● Page extract
The degree to which his sleep disorder may be seen as mitigating his
conduct is open to debate. The sleep disorders specialist emphasized
the contribution of poor sleep hygiene on the part of the applicant, a
factor largely under control of the individual. Further, the sleep
specialist was frustrated with the applicant’s adherence to
recommendations regarding sleep habits. However, the sleep specialist
did believe that the applicant had problems with a mild disorder not
under the applicant’s control of hypersomnia, not otherwise clearly
diagnosed (“idiopathic hypersomnia”). Thus, it is not a clear-cut
case that the applicant’s two episodes of falling asleep on duty were
entirely outside his control.
The applicant’s sleep disorder is disqualifying for enlistment. Even
if the Article 15s are set aside, he is not medically qualified for
enlistment or commissioning.
The complete evaluation is at Exhibit C.
AFLSA/JAJM recommends denial of the applicant’s request. His argument
that he suffered from a medical condition, which may have caused his
discipline problems, is tenuous at best. Medically, it had been
determined that applicant’s own sleep habits and not an identifiable
medical condition caused his sleep deprivation. The record indicates
that the applicant was counseled numerous times by medical personnel
and by psychological personnel regarding his sleep habits. Medically,
it was determined applicant did suffer from a mild sleep disorder.

● Data for review
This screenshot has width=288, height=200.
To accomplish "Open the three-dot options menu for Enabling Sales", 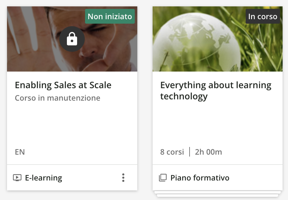I will point(123,178).
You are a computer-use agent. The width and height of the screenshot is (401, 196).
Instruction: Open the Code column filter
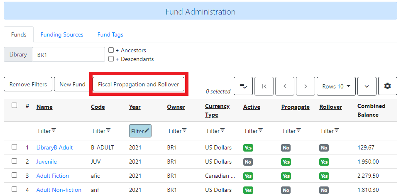(102, 131)
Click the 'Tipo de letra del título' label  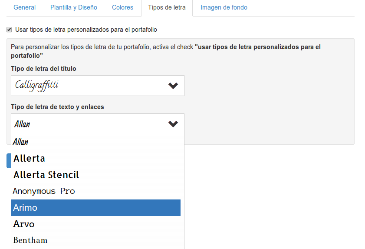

● Exercise set
a - Restate the passage on the applicant's sleep disorder starting with "The applicant’s sleep" and going on through "enlistment or commissioning.", changing "commissioning" to "reenlistment".
b - In the passage on the applicant's sleep disorder, which single words open a sentence and are immediately followed by a comma? Give each word once.

● Answers to each task
a -
The applicant’s sleep disorder is disqualifying for enlistment. Even
if the Article 15s are set aside, he is not medically qualified for
enlistment or reenlistment.

b - Further, However, Thus, Medically